Mais pour son adjoint à la sécurité, l’objectif était on ne peut plus sérieux, puisqu’il tenait simplement à signaler à la population de Perpignan, le passage de sa police municipale quitte à sortir le gyrophare !

Lors de cette opération de communication électorale, nous apprenons que la police municipale préfère ne pas débarquer monsieur le Maire au coeur de la cité Diaz où ce dernier reconnait implicitement des problèmes.

Néanmoins, monsieur le Maire se félicite quand même “de la pacification et de la reconquête de certains quartier comme Clodion, la Gare, Saint-Assiscle et Saint-Martin, même si, ici ou là, on a quelques plaintes pour du bruit ou du deal de drogue” dixit Jean-Marc Pujol. Mais pas seulement monsieur le Maire…

Nous conseillons donc à Jean-Marc Pujol de lire quotidiennement l’Indépendant pour apprendre que ce sont dans ces mêmes quartiers, que des policiers ont été dernièrement pr!s à parti Cité Clodion, que des commerçants se sont fait braquer Quartier Saint-Martin ou qu’un TGV a été caillassé Quartier de la Gare… Il est, de plus, de notoriété publique, que les HLM de Saint-Assiscle deviennent une véritable poudrière.
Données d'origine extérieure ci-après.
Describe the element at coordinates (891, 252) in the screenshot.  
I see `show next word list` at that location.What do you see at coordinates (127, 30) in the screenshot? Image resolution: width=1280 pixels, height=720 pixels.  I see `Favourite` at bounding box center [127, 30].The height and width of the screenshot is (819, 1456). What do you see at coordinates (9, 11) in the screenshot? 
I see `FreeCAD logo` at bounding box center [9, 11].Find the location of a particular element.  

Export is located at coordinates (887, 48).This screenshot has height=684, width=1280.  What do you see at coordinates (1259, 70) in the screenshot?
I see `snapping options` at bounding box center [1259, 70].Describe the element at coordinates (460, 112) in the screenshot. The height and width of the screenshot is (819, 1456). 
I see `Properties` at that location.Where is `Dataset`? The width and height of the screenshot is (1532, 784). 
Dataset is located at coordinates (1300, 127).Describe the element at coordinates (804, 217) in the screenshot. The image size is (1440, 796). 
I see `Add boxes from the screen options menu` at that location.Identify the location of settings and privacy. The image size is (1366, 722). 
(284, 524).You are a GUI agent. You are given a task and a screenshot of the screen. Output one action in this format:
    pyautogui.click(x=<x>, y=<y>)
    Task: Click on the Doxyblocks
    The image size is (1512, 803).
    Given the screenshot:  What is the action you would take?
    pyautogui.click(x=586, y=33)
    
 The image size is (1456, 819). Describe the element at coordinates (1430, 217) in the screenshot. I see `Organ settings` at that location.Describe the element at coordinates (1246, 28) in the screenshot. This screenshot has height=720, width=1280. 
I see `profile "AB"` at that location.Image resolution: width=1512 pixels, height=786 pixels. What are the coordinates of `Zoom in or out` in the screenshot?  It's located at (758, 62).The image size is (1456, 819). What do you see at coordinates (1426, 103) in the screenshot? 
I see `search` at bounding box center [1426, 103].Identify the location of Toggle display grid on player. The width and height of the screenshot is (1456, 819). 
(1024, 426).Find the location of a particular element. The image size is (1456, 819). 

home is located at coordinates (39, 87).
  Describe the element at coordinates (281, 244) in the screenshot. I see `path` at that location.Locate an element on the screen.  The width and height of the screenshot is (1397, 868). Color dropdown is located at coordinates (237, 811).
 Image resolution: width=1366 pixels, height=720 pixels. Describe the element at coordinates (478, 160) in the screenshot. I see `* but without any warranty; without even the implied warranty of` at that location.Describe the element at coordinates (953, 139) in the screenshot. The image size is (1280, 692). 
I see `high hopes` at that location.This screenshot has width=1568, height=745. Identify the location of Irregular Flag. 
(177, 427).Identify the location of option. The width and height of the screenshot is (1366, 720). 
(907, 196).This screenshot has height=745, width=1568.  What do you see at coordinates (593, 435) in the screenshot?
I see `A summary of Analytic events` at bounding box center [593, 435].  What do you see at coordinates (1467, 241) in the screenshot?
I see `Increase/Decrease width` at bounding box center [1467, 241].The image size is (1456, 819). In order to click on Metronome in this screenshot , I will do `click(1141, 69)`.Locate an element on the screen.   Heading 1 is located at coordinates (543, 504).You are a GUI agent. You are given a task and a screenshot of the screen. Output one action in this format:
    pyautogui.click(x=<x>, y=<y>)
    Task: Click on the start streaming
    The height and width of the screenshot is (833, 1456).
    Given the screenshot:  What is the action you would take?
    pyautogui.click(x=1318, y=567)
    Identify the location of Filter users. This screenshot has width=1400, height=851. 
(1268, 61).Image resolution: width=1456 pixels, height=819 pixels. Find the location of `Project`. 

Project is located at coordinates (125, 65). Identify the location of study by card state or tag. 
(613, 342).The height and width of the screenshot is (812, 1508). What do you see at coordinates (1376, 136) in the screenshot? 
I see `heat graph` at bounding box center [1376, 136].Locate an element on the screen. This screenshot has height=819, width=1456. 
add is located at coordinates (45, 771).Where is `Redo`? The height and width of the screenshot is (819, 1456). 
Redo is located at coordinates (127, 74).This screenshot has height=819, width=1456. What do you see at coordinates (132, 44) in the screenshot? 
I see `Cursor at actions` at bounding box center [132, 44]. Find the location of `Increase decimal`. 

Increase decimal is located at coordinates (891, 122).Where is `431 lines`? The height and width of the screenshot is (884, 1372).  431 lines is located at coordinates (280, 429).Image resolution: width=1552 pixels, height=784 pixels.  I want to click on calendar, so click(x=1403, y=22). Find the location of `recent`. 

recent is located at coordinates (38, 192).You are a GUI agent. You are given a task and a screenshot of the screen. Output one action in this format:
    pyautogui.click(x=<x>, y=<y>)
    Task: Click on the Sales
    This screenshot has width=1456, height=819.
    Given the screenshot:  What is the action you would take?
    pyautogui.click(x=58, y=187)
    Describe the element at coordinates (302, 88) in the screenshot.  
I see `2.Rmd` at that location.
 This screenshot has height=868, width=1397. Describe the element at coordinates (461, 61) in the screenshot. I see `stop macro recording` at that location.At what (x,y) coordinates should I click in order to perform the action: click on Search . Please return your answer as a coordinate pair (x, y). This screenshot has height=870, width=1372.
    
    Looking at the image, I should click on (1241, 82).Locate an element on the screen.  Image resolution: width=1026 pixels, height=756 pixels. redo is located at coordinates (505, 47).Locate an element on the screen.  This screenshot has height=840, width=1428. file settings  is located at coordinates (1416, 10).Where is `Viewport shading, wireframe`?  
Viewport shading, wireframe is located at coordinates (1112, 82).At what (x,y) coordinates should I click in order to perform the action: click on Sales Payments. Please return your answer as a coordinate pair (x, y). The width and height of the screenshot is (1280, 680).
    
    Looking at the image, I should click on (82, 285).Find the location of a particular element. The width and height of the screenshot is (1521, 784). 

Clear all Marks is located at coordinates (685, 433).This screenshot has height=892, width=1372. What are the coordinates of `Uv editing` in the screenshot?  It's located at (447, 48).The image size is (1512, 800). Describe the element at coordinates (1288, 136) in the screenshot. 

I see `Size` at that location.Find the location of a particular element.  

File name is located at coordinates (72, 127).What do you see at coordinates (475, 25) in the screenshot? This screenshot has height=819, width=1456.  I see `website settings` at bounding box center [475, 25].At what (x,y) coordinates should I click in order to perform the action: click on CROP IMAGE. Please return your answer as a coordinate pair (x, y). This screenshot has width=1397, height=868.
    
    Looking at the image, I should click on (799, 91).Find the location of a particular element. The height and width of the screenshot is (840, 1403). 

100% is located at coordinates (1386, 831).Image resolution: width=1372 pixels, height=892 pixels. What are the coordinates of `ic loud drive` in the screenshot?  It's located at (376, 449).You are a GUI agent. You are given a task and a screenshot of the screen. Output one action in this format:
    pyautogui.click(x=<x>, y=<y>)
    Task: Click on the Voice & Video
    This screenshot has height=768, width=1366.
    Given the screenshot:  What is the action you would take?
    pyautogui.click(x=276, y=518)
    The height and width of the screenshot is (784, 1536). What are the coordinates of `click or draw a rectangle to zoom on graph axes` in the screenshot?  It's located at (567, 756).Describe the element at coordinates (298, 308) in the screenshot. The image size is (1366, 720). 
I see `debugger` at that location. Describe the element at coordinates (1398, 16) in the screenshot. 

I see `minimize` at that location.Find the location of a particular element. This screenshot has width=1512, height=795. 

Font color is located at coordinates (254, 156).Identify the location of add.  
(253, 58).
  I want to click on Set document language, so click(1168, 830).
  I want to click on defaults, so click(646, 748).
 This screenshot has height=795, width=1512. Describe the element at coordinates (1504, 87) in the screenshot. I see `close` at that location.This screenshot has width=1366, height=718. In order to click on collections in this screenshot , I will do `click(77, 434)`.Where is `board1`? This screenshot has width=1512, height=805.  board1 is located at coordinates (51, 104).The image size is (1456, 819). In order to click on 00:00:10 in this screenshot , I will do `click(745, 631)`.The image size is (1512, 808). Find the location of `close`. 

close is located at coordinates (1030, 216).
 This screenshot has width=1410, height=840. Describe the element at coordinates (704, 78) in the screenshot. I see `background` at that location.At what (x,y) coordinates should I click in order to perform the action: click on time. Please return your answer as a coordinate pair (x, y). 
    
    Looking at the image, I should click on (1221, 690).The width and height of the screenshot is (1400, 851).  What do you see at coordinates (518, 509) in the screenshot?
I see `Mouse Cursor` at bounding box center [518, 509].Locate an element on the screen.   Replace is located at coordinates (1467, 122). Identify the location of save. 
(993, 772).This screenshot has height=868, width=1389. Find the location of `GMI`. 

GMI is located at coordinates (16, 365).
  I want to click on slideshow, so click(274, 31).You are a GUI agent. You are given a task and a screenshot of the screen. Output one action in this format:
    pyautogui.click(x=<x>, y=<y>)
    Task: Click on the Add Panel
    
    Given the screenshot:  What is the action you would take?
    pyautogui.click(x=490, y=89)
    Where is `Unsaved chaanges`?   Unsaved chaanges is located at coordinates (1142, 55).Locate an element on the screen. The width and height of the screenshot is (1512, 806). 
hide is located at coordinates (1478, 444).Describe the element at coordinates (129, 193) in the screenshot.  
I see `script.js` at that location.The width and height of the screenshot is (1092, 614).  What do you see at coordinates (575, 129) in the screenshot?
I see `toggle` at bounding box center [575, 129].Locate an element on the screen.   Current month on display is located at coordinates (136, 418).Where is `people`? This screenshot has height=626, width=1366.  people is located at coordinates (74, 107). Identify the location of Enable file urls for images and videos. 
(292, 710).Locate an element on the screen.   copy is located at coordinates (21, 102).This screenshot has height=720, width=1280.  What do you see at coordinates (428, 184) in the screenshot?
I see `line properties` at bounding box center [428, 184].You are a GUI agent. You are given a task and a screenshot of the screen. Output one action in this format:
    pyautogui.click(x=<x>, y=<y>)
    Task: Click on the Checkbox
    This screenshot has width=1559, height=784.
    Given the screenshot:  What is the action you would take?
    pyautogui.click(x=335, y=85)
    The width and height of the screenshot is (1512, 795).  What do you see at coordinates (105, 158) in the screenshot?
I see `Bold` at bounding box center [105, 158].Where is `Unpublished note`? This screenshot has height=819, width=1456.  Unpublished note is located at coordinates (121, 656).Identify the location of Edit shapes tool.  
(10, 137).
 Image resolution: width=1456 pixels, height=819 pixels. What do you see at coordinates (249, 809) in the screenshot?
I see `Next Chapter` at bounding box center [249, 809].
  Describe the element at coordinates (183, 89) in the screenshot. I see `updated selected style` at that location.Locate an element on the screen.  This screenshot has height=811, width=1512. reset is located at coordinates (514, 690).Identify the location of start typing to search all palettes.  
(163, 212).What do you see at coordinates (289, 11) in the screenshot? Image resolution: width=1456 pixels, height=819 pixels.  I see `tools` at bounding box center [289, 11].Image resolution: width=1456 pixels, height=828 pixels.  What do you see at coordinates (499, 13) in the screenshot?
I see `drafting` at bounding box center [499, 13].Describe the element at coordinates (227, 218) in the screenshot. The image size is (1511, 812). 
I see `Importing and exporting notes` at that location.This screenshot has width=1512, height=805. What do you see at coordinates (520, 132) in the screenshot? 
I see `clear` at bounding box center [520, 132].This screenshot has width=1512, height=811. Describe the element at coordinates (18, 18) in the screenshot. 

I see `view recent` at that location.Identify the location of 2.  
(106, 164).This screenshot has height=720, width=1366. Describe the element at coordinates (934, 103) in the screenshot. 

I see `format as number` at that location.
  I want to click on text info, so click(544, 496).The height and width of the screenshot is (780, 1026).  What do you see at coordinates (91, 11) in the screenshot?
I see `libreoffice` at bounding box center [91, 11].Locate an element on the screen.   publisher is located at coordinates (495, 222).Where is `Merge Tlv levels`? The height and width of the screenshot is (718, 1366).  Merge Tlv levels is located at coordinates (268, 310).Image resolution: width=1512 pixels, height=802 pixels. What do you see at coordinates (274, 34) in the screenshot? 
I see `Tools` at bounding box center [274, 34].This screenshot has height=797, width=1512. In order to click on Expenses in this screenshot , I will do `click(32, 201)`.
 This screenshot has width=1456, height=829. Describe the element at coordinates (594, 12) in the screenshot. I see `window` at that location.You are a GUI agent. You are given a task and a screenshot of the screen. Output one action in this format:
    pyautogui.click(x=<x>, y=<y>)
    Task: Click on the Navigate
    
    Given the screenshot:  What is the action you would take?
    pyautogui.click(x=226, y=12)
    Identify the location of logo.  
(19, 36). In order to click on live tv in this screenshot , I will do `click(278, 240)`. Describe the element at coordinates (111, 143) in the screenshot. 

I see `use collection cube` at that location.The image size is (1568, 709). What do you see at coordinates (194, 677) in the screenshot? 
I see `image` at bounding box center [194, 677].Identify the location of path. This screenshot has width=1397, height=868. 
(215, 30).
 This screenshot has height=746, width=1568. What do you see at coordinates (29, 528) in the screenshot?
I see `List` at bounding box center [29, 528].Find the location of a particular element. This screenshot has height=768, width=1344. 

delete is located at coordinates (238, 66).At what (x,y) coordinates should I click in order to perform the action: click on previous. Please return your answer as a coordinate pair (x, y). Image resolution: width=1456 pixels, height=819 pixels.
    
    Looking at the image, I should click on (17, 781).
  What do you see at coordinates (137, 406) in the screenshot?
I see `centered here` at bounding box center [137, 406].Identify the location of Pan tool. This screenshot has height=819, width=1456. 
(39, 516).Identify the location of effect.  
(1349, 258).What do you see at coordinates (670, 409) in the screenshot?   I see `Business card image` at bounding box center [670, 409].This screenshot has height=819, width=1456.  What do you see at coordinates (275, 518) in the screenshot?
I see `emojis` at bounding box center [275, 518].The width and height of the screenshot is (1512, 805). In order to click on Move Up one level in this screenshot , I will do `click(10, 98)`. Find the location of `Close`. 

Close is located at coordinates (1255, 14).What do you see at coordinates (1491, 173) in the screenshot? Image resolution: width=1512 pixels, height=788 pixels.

Mais les Perpignanais sont rassurés, leur Maire et son adjoint à la sécurité veillent avec comme seule résolution de défiler avec sa garde prétorienne en n’oubliant pas de serrer quelques mains, échéance électorale proche oblige…

Quand les policiers municipaux recevront-ils ordre de s’arrêter dans ces zones de non droit, appelées pudiquement zones de sécurité prioritaire ? Quand auront-ils toute latitude d’effectuer leurs missions en collaboration avec la police nationale plutôt que de recevoir comme consignes de fermer les yeux pour satisfaire la politique clientéliste de Jean-Marc Pujol et son équipe ? On se le demande.